— Попрошу без оскорблений, — возмутился он. — я все компенсирую.
— Конечно, компенсируешь. И одежда — здесь не самое ценное, — согласилась она.
Ректор вызвал полицию, не дожидаясь дополнительного напоминания, хотя было видно, что ему хотелось бы замять происшествие, если уж студентка не сильно пострадала. Хотя в последнем он сомневался: Фурсова глаз так и не открывала, а на лице у нее было множество струпьев после экстренного пилинга. Под струпьями была нормальная здоровая кожа, но пока этого никто не знал, поэтому на девушку смотрели с сочувствием и ужасом, представляя такие же последствия на себе. Грабина же понимала, что все обошлось, и что-то тихо шептала Фурсовой на ухо, от чего та рыдать перестала, но глаза все равно не открыла. Может, и не зря, потому что пострадала не только одежда — от ресниц и бровей осталось только воспоминание: их зелье регенерации не восстановило в достаточной степени.
Я невольно врубил прослушку.
— Мы их до трусов разденем. Будут знать, как нападать на клан Живетьевых, — зло шептала Грабина.
— Что мне с тех денег? — горько всхлипывала Фурсова. — Если я на себя больше никогда не смогу взглянуть в зеркало без отвращения.
— Тебе повезло, что Песцов был рядом. Он и вовремя заклинание нейтрализации использовал, и зелье от него тоже вовремя в тебя попало. Ты сейчас выглядишь страшновато, но под этим всем нормальная гладкая кожа. Только не радуйся раньше времени, тебе еще жертву изображать.

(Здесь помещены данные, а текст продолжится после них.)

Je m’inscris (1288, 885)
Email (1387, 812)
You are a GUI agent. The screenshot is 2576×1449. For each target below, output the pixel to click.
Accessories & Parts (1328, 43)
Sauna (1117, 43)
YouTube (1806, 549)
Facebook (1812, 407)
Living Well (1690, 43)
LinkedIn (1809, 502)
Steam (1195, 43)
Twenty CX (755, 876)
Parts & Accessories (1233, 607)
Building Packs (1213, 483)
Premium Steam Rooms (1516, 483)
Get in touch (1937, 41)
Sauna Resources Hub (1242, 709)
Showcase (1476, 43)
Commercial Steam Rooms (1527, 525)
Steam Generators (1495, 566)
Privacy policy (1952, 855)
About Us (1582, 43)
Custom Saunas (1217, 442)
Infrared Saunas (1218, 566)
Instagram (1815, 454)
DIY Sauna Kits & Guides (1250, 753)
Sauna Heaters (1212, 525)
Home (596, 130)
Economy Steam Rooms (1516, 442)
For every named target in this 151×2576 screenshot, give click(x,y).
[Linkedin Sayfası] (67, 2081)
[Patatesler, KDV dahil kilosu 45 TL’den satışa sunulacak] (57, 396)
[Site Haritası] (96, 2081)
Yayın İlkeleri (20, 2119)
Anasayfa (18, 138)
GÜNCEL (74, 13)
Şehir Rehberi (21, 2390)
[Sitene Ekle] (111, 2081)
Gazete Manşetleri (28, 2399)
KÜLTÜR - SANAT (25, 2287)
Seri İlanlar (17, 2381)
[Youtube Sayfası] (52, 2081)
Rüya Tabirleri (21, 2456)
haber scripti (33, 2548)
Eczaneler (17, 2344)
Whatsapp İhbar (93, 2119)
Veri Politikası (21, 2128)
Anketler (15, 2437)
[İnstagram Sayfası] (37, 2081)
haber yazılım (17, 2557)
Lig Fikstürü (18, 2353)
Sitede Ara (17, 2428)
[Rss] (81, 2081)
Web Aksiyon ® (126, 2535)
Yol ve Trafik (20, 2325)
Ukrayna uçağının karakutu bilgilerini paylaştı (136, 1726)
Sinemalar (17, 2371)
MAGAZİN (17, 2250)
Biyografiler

Проблем с изображением жертвы у Фурсовой не было, потому что она именно ею себя и чувствовала и не особо верила успокаивающим словам соседки. Глаза она так и не открыла даже на самую маленькую щелочку, чтобы хотя бы иметь представление о том, что происходит. Уводила ее Грабина в обнимку, как лучшую подругу. От помощи Уфимцевой и Мацийовской которые чувствовали себя виноватыми, целительница отказалась.
Полиция прибыла в рекордные сроки, и почти одновременно с ее представителями появился и шмаковский адвокат. Из лаборатории мы ушли, и сидели теперь в обычной аудитории, в которой если и можно было бросить что-то в другого, то разве что маркер. Или стул, если хотелось двинуть чем-то покрупнее. А двинуть хотелось не только мне. Взгляды, которыми награждали Шмакова, были далеки от приятельских. Его уже не держали, а держались от него подальше.
«Во времена моего создания такого просто не могло случиться, — заявил Песец. — Потому что все алхимики использовали заклинание Алхимической Невредимости. То есть даже если бы на девушку что-то попало, оно скатилось бы, не причиняя вреда».
По-хорошему, такое заклинание действительно должно быть общим достоянием, но вздумай я его передать, сразу встанет вопрос, откуда я знаю, потому что об аналогах в это время я не слышал. Они, если и были, точно являлись строгим внутрисемейным секретом.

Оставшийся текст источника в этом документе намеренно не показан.